▶ **Aim of the exercise**: Copy the records below word for word, from the line containing "The width and height of the screenshot is (1512, 802)." up to and including the line containing "close is located at coordinates (1446, 9).", and nothing else.
— START Data lines —
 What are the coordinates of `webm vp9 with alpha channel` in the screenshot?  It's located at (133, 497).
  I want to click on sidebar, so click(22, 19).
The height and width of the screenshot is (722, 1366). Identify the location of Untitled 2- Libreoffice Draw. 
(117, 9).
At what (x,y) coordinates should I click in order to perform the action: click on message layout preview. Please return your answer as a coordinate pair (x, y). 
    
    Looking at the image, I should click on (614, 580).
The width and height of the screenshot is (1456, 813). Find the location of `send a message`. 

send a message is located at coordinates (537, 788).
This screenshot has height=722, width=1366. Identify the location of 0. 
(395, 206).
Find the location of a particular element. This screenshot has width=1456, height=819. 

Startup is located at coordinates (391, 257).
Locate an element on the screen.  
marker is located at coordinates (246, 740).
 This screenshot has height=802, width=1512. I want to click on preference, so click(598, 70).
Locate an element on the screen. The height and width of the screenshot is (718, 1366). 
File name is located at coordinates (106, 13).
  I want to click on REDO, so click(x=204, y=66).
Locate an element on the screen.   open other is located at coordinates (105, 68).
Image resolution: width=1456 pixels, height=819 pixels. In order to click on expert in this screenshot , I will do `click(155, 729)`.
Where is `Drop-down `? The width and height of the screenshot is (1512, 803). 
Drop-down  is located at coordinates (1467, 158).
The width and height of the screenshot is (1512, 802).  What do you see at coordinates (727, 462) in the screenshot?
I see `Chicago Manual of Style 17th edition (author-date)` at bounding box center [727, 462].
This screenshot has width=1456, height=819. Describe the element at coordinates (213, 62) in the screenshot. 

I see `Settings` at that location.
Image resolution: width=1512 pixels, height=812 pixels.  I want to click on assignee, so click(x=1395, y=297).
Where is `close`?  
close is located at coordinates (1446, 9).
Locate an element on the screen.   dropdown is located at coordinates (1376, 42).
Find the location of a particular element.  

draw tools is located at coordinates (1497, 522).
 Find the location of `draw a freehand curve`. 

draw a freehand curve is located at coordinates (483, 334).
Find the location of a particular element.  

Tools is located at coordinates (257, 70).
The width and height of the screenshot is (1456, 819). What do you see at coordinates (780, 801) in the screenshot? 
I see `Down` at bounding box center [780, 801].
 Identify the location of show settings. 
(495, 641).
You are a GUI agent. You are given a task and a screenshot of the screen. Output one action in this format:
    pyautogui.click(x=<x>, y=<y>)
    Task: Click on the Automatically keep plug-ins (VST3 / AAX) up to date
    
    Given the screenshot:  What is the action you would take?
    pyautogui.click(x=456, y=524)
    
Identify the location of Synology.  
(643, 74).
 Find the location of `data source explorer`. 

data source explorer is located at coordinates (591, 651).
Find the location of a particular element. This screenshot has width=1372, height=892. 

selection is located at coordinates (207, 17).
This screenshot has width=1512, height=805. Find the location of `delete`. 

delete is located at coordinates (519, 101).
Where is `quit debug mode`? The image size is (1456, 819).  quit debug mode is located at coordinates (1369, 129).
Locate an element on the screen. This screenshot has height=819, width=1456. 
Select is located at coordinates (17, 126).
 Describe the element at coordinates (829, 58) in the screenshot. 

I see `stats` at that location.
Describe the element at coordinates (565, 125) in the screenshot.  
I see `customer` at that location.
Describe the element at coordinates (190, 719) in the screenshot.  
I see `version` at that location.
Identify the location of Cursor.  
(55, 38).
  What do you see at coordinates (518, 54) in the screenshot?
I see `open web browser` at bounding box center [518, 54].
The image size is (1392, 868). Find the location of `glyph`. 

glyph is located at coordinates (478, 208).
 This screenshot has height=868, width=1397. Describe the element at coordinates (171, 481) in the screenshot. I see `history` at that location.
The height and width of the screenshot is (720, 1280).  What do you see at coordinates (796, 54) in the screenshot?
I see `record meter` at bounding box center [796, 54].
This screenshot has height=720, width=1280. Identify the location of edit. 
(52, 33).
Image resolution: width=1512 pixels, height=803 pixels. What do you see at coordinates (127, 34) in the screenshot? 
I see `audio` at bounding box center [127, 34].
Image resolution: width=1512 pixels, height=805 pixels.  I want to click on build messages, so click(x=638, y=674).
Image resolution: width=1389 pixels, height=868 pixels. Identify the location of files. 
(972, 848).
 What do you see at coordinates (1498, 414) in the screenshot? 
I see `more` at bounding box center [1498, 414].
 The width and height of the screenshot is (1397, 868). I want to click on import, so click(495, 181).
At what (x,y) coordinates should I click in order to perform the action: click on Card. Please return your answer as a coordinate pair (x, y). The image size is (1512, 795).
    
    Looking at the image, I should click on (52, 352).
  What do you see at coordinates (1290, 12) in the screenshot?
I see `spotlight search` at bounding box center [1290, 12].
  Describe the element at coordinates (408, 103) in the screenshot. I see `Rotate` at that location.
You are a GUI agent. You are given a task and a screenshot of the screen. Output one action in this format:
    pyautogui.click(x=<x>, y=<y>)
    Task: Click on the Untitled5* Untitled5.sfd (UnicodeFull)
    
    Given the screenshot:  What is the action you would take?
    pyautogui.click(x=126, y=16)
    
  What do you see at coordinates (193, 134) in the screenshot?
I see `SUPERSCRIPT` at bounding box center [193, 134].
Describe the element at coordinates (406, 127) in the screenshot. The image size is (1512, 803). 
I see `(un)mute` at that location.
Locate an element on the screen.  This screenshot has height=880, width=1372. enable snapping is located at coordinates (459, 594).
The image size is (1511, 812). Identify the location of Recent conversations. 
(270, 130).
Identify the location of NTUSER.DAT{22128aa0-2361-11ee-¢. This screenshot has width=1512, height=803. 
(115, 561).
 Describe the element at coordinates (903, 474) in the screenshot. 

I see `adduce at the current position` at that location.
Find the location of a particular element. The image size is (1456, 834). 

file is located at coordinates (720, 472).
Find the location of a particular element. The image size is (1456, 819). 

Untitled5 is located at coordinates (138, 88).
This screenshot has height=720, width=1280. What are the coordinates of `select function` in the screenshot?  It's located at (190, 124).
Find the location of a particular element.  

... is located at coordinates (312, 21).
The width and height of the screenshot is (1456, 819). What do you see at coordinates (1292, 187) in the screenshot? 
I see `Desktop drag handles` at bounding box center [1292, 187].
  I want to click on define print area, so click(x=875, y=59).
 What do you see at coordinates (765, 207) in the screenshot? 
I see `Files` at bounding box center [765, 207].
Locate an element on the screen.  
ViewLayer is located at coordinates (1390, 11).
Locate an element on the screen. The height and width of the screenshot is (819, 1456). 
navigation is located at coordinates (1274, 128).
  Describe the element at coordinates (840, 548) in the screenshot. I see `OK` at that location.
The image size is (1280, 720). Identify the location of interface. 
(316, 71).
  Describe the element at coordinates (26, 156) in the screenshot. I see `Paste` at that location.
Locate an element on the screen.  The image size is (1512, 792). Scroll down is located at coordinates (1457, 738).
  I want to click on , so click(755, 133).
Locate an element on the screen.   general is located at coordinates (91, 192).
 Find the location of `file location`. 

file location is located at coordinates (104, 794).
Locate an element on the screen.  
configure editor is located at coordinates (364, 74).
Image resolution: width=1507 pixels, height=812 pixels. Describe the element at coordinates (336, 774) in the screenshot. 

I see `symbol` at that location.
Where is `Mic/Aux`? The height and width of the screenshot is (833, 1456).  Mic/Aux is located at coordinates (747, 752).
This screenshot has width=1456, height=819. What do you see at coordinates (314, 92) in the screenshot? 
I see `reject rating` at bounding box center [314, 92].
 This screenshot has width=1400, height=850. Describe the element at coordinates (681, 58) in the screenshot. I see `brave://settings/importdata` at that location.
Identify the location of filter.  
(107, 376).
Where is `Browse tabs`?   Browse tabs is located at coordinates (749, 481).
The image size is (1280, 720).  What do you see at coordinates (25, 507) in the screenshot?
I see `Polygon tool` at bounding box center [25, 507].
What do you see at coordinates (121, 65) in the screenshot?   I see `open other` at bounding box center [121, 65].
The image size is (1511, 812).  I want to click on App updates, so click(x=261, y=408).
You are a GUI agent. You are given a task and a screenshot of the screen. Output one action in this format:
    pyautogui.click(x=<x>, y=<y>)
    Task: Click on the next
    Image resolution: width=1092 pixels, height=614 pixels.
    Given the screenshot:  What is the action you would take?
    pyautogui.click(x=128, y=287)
— END Data lines —
▶ **Exercise result**:
The width and height of the screenshot is (1512, 802).  What do you see at coordinates (727, 462) in the screenshot?
I see `Chicago Manual of Style 17th edition (author-date)` at bounding box center [727, 462].
This screenshot has width=1456, height=819. Describe the element at coordinates (213, 62) in the screenshot. 

I see `Settings` at that location.
Image resolution: width=1512 pixels, height=812 pixels.  I want to click on assignee, so click(x=1395, y=297).
Where is `close`?  
close is located at coordinates (1446, 9).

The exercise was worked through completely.